Advances in genomics have greatly enhanced our understanding of mountain biodiversity, providing new insights into the complex and dynamic mechanisms that drive the formation of mountain biotas. These include from broad biogeographic patterns, to population dynamics and adaptations to these environments. However, significant challenges remain in integrating these large-scale and fine-scale findings to develop a comprehensive understanding of mountain biodiversity.
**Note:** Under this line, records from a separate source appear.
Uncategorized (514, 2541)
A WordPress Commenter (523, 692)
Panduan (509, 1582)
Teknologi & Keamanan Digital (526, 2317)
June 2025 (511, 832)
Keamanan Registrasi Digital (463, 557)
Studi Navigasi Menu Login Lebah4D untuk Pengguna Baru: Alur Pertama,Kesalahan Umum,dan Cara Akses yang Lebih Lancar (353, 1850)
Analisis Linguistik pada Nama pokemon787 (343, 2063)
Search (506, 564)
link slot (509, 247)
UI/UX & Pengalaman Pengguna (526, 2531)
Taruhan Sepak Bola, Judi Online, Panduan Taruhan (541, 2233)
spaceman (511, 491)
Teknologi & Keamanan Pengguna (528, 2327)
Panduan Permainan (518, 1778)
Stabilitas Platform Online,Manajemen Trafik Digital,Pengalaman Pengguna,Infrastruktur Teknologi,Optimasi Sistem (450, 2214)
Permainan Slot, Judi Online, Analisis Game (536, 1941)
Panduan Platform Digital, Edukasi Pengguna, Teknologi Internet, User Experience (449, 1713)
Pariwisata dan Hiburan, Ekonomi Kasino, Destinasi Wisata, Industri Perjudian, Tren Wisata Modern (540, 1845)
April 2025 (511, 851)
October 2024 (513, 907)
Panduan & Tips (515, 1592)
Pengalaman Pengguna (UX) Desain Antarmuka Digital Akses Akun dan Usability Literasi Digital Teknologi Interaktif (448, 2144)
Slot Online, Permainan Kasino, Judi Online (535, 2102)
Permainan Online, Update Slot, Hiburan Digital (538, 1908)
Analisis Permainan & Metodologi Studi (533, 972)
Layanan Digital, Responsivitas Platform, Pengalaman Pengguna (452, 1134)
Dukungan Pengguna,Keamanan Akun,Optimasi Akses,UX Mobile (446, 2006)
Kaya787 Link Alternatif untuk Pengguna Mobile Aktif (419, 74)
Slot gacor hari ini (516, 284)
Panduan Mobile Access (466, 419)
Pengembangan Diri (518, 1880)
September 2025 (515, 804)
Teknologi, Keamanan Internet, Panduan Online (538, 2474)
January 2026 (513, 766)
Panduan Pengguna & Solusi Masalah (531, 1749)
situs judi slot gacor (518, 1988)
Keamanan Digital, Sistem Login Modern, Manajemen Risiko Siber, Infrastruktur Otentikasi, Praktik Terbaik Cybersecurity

One significant challenge is the lack of genomic data, particularly in historically understudied arid regions where reptiles are a particularly diverse vertebrate group. We generated de novo genome-wide SNP data for more than 600 specimens and integrated state-of-the-art biogeographic analyses at the community, species and population level. We, thus, provide for the first time, a holistic integration of how a whole endemic reptile community has originated, diversified and dispersed through a mountain range. Our results show that reptiles independently colonized the Hajar Mountains of eastern Arabia 11 times. After colonization, species delimitation methods suggest high levels of within-mountain diversification, supporting up to 49 putative species. This diversity is strongly structured following local topography, with the highest peaks acting as a broad barrier to gene flow among the entire community. Surprisingly, orogenic events do not seem to rise as key drivers of the biogeographic history of reptiles in this system. However, paleoclimate seems to have had a major role in this community assemblage. We observe an increase of vicariant events from Late Pliocene onwards, coinciding with an unstable climatic period of rapid shifts between hyper-arid to semiarid conditions that led to the ongoing desertification of Arabia. We conclude that paleoclimate, and particularly extreme aridification, acted as a main driver of diversification in arid mountain systems which is tangled with the generation of highly adapted endemicity. Our study provides a valuable contribution to understanding the evolution of mountain biodiversity and the role of environmental factors in shaping the distribution and diversity of reptiles in arid regions.